Hipertensão, hemorragias, infecções e aborto: evitáveis, causas diretas, causas que se bem tratadas num pré-natal adequado e/ou com uma boa atenção no parto, as mulheres não morreriam?
 
Maria do Carmo – Essas são causas de morte chamadas de diretas e que têm menor expressão nos países desenvolvidos porque são evitáveis por uma boa assistência ao pré-natal e parto. Quando se identifica alguns desses problemas durante o pré-natal pode-se tratar e o risco passa a ser controlado de perto, com um acompanhamento mais cuidadoso. Mas outras causas ocorrem no momento do trabalho de parto e parto e o segredo é ter condição para resolve-las imediatamente, sem perda de tempo.
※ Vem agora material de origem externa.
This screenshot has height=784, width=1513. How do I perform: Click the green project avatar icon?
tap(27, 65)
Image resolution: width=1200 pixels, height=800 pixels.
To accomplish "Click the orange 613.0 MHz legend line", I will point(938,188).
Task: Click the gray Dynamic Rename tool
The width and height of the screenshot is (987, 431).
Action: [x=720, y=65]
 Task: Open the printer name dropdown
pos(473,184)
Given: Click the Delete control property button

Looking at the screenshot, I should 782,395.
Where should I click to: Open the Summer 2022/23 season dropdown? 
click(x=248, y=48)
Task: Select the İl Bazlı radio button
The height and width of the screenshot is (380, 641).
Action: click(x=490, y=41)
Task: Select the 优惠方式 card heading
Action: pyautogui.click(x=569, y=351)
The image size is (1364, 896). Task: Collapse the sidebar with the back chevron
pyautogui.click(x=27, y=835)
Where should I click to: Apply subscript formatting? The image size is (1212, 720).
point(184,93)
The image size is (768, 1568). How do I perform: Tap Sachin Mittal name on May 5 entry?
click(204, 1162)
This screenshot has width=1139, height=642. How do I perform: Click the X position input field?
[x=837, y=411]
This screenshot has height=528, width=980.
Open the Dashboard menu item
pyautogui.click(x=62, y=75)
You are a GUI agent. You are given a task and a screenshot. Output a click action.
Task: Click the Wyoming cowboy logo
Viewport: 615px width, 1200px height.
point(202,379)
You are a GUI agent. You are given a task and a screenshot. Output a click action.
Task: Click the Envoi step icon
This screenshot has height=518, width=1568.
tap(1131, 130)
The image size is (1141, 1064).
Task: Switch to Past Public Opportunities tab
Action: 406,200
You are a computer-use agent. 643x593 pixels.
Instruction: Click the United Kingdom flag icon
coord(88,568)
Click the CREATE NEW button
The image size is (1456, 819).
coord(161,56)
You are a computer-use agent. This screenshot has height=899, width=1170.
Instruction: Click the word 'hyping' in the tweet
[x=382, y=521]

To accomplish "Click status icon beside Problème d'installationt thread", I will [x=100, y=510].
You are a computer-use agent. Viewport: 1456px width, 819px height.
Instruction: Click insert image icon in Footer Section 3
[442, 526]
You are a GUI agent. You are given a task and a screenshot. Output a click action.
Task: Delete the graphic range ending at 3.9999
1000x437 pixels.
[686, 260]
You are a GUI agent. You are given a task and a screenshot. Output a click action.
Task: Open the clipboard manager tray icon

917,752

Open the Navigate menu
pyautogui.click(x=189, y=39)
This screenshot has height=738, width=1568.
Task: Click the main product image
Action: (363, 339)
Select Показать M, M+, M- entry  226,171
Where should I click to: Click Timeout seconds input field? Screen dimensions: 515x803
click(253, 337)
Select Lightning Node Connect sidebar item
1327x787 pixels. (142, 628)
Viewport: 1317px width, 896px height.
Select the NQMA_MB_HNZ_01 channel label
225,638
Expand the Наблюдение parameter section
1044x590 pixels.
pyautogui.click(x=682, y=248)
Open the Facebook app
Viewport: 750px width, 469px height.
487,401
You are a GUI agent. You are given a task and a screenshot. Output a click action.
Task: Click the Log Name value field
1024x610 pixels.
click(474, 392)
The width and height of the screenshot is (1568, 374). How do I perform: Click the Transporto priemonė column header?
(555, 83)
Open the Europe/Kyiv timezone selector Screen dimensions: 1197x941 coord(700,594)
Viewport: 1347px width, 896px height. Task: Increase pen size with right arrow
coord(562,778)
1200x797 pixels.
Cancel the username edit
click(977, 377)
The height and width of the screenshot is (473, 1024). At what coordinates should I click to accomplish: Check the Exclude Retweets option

Há urgência nessa atenção que demanda procedimentos mais complexos e disponibilidade de recursos de apoio como bolsas de sangue, UTI para adultos, presença de profissionais qualificados, anestesistas, cirurgiões, etc. Se a unidade não dispõe disso, a transferência se faz necessário e a identificação precoce e transporte oportuno pode salvar a vida dessa mulheres.
 
O SUS, como principal fonte de acesso a saúde de mulheres negras no Brasil, quando sob ataque: pode impactar a mortalidade materna dessas mulheres negras?
 
Maria do Carmo – Por tudo que já foi comentado se pode perceber que o desfinanciamento do SUS pode colaborar e provavelmente está colaborando para a situação que estamos vivendo agora. Falta de insumos, medicamentos, profissionais desestimulados com a falta de condições mínimas para trabalhar, aliado ao aumento da pobreza das classes populares, todos juntos podem contribuir para o atraso (por falta de dinheiro) na chegada à maternidade e, uma vez dentro dos serviços de saúde pode se defrontar com dificuldades ou insuficiências para dar a resposta adequada. A MM é maior em mulheres negras, as mais vulneráveis socialmente e essa é outra coisa inadmissível, que tenhamos discriminação expressa nos nossos indicadores de saúde. É triste estarmos assistindo o aumento da mortalidade materna, infantil, de queda nas coberturas de imunização e epidemias. Não podemos aceitar que depois de tantas conquistas, estejamos caminhando para trás.